Quelques instants après, elle découvre que son fils n’est plus sur son lit. On lui annonce avec désinvolture : «Yallah defna li geun ci moom» (Dieu a fait ce qu’il y a de mieux pour lui). Abdallah est mort. Pas à cause de ses fractures. Pas à cause de son accident. Mais à cause d’un abandon pur et simple. D’un mépris médical total.
Un hashtag devenu cri national
Depuis l’annonce du décès d’Abdallah Dramé, les réseaux sociaux sont en ébullition. La nouvelle a provoqué une vague de colère et d’incompréhension à travers le pays. De nombreux internautes, choqués, ont partagé leur indignation. «Abdallah est mort faute de soins, dans un hôpital public. Ce n’est pas une tragédie, c’est une honte nationale», écrit A. B. sur Facebook. «Il a crié, il a supplié, il a alerté. Et on lui a dit qu’il faisait des caprices ?», s’indigne Kh. S. sur X. Pour M. D., la question est simple : « comment peut-on expliquer qu’il n’y ait aucun médecin disponible pendant quatre jours ? Même les cliniques de quartier assurent une permanence.» Un autre internaute, F. N., résume avec amertume : «si tu n’as pas de bras long, tu n’as pas le droit de souffrir.

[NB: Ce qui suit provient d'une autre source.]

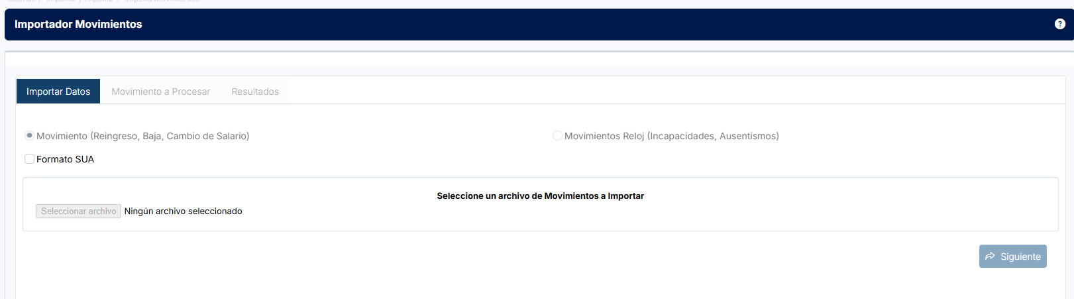Choose the Movimientos Reloj radio option
Screen dimensions: 1074x299
click(557, 136)
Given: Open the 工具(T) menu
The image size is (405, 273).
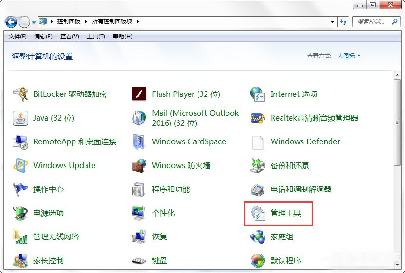Looking at the screenshot, I should tap(96, 37).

Même ton cri ne traverse pas les murs de l’hôpital.» D. K., visiblement bouleversée, écrit : «ce garçon a appelé sa sœur pour survivre. Ils ont osé dire que sonal na torop, qu’il fatigue trop. Qui fatigue qui dans ce pays ?». Un tweet largement partagé évoque le silence du personnel : «il est mort seul, brûlé, fracturé, sans oxygène, pendant que certains fêtaient Tabaski. Aucun système de garde, aucun plan. Rien.». L. partage cette scène glaçante : «sa mère l’a cherché du regard à travers la fenêtre, il n’était plus sur son lit. On lui a simplement dit : Yalla defna li geun. »
Et puis ce mot qui revient sous toutes les publications, comme un cri collectif : #JusticePourAbdallah.